Last week, I gave a workshop to teaching assistants and instructors of record through the Virginia Tech Graduate Academy for Teaching Excellence (VTGrATE) of which I am a fellow. The topic was on etiquette for the digital classroom for the educators to consider and norms to develop for their students. I used my own experiences teaching/presenting and being an attendee to develop the content for the workshop. I also referenced discussions on social media and articles I read. Below is a summary of some of the points discussed in the workshop.

Before class:

  • Dress as you would for in-person class. This includes from waist down as well. Think, what if you have to get up unexpectedly, and you are in your pajama bottoms? Moreover, dressing like you would for class gets you in the mind set appropriate for the task at hand. I cannot recall the name, but I read about a famous writer, who would wear his business attire when writing from home.
  • Log in 10 – 15 minutes earlier than the beginning of the class.
  • Come with a mindset to troubleshoot when technology hiccups occur. ( Have contact info for your university IT help for problems you cannot solve.)
  • Consider setting a password/setup waiting room if possible to avoid Zoombombers.

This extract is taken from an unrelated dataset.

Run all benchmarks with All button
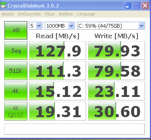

Waiting room might be a challenge a) if your class size is large b) if students log in after the class begins and you don’t see them. In situations like these, you may assign a student to co-host the meeting so they can assist with letting late comers in.
  • Prepare and list student etiquette on the first slide and display at the beginning of each class. This allows students to review them as they log in and settle for class. In the list, include how you want your students to interact with you and fellow classmates. For instance, do you want them to use the “raise hand” feature when they have questions or want to comment? Would you prefer that they type in their questions into the chat box?
  • If using virtual background, select one that will not distract your students. I started using a solid black background that I created. My advisor came up with a creative idea: he took a picture of his office on campus and made it his background. The first time saw it, I thought he was in his office! Whatever you do, make sure to avoid background with moving objects. Use the “preview dialogue” before logging in to ensure there is adequate lighting and that your background as you would like it to be.

During class:

  • Let these two questions guide your classroom etiquette to create the environment that supports your teaching. 1. Would I conduct myself in this manner in an in-person classroom? 2. Is this reasonable to require of my students?
  • Encourage video to be turned on, but recognize that it may not be possible for some students. Some have concerns about safety. Have you come across pictures of Zoom classes on social media? I have, more than ones. This may be a concern for some students. Others may have privacy concerns or preferences about virtually inviting the class into their homes. Others may not have stable Internet to use video or devices that have video capabilities.
  • When video is turned off, it may take away the sense of student engagement and the instant feedback your receive by looking at their facial expression. Use online tools to engage and check-in with your students. For instance, Mentimeter is a popular app that is used for interactive presentations/lectures. Have them interact with you via chat or audio to make up for what is lost.
  • Encourage the use of “gallery view”. If you have large classes, you can enable the viewing of those with video on only to bring as many video attends to the screen.
  • People’s approach to the chat function is different. I personally prefer to enable chat function to everyone publicly or to me (host) only. I prefer not to have students sending chat messages among each other. In my opinion, that would be similar to allowing them to have a side chat while I am lecturing in an in-person class.
  • The raise-hand function is one of my favorite features. It helps the instructor monitor that class discussion is not dominated by a few people. (In some classes, I was one of those students!). It also avoids people speaking over each other in a heated discussion.
  • If using the chat function for class engagement, make sure to monitor it periodically to avoid missing questions. You can also assign a student to assist you with that.
  • Be understanding! This applies to you and your students. Unexpected things may happen as all of us adapt to this technology.
  • Please do not take a picture of your Zoom classroom and share it on social media. It violates the FERPA Code!

Guidance for students:

When creating etiquette guidance for students, think about how you want your digital classroom to function. For me important considerations include creating an inclusive and respectful environment, minimizing distractions to myself and my students, and keeping away disruptions. To encourage greater accountability from your students, I suggest developing the student-etiquette guidance with them. It also helps you understand what is important for them as learners in your class.

Here are somethings to consider for the guidance:

  • Communicate with instructor if you have issues with accessing Zoom class.
  • Do not take pictures of Zoom classroom without permission.
  • Do not share on social media without permission.
  • Don’t behave in a manner you wouldn’t in an-person class.
  • When leaving your station for a break, turn off video and mute yourself.
  • Don’t move with your device to places you wouldn’t want your classmates to accompany you.
  • Before sharing screen, check your open windows. Close the ones that are of personal nature.
  • Make sure to sign out or “leave meeting” when leaving early.

This is of course not exhaustive list. I used my own experience, my preference based on my teaching philosophy, and various resources that I listed below. There is much more to explore. Enjoy your learning. Remember, be understanding towards yourself and your students.